> Directions:
Copy out all lines from the entries below in which "pencil" occurs.
Data supplied below:
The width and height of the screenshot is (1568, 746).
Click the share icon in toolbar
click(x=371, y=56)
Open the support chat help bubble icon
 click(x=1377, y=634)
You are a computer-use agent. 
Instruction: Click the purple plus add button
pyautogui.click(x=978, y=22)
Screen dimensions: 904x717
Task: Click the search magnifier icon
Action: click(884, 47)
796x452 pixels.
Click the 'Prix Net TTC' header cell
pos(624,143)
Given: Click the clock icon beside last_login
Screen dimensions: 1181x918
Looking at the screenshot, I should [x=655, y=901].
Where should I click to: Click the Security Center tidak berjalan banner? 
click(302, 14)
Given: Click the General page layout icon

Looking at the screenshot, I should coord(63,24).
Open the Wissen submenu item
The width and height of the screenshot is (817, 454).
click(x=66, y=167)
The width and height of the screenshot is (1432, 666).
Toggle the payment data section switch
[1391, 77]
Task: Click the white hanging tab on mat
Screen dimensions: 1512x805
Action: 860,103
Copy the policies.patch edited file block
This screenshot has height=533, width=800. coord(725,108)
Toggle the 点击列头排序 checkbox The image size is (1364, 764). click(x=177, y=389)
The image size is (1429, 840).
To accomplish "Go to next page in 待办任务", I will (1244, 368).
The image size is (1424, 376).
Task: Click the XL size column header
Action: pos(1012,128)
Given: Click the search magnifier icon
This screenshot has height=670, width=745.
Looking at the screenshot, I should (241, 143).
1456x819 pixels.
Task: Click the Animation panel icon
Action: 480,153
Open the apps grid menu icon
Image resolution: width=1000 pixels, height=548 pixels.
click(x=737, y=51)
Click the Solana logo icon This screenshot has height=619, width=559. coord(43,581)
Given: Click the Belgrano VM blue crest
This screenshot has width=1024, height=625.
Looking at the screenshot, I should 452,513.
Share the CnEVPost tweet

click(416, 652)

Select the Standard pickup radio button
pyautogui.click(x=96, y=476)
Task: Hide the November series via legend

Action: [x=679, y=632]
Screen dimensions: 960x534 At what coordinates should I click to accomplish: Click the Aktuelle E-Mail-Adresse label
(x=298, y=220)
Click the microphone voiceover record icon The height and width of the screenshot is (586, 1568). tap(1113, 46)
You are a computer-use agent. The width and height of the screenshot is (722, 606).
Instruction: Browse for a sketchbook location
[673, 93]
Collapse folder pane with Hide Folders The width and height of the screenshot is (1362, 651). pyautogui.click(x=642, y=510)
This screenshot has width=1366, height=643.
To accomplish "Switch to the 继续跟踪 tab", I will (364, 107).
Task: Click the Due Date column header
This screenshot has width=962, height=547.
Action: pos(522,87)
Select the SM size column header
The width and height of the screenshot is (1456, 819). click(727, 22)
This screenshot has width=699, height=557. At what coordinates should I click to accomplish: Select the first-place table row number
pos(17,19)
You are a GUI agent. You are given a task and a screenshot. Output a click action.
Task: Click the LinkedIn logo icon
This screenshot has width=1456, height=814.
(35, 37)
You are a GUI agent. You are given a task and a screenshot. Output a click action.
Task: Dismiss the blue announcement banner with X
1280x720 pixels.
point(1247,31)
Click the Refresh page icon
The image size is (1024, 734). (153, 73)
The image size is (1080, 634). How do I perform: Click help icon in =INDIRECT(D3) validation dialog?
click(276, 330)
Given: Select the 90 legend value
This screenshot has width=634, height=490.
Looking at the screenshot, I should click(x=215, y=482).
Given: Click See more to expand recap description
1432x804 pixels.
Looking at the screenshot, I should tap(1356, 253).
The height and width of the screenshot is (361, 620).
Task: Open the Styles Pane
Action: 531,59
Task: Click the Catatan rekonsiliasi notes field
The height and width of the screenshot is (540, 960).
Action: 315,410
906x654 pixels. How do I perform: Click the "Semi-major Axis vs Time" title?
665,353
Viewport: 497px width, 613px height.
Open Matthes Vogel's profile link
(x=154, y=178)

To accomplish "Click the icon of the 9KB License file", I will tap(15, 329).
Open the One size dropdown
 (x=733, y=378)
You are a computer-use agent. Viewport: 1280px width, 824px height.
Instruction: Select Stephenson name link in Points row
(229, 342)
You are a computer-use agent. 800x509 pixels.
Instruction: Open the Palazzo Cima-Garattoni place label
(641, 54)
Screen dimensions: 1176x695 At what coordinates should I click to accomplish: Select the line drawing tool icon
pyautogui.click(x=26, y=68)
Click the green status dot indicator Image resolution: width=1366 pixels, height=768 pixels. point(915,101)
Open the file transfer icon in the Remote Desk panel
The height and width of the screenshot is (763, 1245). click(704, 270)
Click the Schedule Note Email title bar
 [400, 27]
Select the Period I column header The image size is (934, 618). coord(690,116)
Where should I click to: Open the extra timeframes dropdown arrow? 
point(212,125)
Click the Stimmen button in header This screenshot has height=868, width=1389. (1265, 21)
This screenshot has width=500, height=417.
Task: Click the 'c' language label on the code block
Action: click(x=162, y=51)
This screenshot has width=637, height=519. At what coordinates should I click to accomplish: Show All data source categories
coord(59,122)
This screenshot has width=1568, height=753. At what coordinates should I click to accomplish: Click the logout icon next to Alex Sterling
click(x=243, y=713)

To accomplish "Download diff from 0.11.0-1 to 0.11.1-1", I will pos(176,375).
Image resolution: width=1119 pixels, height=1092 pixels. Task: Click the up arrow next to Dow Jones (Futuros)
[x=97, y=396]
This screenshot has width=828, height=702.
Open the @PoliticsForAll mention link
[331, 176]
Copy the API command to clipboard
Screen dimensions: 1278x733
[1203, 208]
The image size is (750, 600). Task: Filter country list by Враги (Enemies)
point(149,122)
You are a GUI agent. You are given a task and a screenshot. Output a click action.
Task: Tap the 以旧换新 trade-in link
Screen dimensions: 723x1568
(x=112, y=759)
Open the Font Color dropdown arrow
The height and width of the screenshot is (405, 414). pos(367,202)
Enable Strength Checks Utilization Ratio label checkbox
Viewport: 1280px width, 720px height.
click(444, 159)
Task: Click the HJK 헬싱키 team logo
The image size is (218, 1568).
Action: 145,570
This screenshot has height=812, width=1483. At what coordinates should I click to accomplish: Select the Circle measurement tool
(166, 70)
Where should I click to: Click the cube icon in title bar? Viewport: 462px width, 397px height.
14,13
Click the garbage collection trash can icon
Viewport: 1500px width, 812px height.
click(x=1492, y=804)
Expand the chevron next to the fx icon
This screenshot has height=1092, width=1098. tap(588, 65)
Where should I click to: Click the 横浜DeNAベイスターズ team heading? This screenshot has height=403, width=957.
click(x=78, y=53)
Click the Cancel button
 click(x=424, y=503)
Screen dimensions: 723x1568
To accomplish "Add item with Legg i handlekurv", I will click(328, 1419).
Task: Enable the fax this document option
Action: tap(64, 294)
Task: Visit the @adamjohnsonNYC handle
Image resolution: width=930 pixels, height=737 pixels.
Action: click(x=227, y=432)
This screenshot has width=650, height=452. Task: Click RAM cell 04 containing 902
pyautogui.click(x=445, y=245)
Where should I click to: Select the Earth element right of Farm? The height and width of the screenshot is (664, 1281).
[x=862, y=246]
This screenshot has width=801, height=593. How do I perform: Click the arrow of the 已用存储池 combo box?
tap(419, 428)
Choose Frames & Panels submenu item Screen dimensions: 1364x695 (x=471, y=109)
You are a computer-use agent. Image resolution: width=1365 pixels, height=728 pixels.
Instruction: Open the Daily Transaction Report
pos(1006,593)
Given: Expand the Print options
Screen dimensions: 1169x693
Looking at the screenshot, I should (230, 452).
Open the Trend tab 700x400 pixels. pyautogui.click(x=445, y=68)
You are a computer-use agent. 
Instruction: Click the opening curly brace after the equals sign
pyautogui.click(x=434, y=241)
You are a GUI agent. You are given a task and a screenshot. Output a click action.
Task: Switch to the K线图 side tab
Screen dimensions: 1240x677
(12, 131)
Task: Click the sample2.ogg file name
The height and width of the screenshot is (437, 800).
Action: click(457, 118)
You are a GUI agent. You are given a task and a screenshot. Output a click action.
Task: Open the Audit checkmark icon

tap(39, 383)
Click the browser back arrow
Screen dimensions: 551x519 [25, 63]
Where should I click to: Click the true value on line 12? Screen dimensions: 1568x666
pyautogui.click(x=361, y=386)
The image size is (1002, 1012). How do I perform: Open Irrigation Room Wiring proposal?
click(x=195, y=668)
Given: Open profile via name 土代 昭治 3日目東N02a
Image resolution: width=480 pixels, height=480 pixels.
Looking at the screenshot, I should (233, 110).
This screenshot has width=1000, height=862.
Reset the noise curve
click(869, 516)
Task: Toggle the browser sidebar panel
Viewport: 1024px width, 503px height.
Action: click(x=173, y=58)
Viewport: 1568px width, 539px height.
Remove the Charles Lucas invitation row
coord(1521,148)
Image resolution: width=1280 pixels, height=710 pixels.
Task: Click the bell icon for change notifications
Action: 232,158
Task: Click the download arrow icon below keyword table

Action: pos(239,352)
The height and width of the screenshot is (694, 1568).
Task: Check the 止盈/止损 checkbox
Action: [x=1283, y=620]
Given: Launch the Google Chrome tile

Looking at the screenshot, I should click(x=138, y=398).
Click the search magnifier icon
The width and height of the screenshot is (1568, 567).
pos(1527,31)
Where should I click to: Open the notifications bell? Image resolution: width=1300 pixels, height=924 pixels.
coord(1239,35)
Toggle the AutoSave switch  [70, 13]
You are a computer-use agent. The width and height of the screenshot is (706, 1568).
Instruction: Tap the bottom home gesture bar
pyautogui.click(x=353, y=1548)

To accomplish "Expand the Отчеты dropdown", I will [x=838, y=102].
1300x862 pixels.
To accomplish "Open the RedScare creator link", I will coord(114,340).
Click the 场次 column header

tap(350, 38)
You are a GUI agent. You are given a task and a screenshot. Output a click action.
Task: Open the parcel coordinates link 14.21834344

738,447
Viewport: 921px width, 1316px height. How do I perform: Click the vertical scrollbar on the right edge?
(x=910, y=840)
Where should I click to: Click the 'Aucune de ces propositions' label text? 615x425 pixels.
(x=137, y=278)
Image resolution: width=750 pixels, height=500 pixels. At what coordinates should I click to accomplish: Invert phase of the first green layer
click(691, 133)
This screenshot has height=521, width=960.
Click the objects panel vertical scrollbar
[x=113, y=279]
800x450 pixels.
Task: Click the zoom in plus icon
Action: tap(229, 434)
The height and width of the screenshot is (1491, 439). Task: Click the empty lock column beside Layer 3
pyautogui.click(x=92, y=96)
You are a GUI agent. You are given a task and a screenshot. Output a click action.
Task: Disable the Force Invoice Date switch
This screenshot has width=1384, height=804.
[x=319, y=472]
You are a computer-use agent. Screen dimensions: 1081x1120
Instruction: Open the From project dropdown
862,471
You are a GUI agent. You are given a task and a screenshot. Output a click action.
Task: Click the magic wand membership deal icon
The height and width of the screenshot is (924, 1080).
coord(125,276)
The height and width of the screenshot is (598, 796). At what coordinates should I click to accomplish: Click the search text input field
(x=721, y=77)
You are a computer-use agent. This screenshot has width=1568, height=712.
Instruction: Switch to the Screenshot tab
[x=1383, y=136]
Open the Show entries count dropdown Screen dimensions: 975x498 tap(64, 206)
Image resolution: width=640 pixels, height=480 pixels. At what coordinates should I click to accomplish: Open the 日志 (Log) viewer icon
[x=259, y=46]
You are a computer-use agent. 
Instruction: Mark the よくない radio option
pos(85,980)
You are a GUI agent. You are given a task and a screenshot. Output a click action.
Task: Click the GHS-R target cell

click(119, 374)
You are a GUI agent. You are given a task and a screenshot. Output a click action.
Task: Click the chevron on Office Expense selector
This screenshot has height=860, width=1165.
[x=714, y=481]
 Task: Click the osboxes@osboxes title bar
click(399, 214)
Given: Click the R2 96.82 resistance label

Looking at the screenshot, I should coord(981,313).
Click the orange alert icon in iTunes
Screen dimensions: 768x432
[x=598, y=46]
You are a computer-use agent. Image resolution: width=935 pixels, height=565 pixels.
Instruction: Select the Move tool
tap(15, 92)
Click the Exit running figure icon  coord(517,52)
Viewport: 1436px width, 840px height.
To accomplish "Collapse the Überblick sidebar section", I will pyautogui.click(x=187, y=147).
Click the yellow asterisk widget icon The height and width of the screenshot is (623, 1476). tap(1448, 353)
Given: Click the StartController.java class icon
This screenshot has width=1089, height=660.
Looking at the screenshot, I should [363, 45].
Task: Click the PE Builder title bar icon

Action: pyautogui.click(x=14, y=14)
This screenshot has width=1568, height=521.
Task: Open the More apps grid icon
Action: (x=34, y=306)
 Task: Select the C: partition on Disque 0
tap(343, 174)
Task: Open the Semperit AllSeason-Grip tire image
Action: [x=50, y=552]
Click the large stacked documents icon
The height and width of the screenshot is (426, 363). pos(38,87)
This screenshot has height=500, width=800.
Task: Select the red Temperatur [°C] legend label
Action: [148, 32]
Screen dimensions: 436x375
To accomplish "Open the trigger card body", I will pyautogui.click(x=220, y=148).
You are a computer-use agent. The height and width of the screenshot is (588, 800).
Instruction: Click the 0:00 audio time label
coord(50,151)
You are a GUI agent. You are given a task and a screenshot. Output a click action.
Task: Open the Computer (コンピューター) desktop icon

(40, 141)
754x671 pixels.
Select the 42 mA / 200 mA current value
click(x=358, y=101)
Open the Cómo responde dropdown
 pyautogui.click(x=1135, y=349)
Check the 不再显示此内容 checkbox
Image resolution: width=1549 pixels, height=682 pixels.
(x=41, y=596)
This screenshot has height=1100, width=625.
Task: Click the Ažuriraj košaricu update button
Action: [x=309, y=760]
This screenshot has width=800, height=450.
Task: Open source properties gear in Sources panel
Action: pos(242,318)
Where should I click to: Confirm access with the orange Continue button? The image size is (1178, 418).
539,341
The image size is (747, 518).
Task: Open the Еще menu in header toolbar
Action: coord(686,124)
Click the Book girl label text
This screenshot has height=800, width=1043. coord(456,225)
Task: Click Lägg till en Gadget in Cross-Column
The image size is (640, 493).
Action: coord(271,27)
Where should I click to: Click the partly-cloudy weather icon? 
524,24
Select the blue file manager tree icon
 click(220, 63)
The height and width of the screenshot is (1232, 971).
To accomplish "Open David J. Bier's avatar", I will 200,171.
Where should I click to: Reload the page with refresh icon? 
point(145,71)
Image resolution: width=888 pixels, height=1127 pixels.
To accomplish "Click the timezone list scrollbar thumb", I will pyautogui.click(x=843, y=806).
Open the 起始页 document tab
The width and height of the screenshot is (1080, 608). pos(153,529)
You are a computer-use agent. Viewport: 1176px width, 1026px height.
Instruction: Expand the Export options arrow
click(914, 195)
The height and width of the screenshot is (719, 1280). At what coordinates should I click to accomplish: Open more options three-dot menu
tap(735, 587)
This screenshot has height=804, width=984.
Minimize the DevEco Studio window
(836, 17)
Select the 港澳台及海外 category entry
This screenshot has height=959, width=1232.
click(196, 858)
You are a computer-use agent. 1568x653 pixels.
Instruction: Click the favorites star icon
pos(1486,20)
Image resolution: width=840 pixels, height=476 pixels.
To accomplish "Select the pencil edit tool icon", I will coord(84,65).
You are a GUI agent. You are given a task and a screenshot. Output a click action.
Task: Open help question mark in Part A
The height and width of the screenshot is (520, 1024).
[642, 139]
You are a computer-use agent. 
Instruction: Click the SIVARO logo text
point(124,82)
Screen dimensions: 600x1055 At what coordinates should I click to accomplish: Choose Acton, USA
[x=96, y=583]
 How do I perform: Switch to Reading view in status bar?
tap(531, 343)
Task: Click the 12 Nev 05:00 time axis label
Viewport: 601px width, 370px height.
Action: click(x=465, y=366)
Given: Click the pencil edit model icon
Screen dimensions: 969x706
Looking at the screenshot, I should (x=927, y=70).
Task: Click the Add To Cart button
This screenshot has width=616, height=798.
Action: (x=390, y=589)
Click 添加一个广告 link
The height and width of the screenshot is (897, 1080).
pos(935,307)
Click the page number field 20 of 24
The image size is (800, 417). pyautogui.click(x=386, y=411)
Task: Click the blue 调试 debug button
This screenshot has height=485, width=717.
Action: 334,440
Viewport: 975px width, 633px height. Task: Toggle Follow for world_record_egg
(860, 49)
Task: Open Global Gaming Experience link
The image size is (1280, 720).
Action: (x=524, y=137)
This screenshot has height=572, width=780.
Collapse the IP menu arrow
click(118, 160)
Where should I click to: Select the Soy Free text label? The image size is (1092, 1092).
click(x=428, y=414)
End of Data supplied.
> Final answer:
To accomplish "Select the pencil edit tool icon", I will coord(84,65).
Given: Click the pencil edit model icon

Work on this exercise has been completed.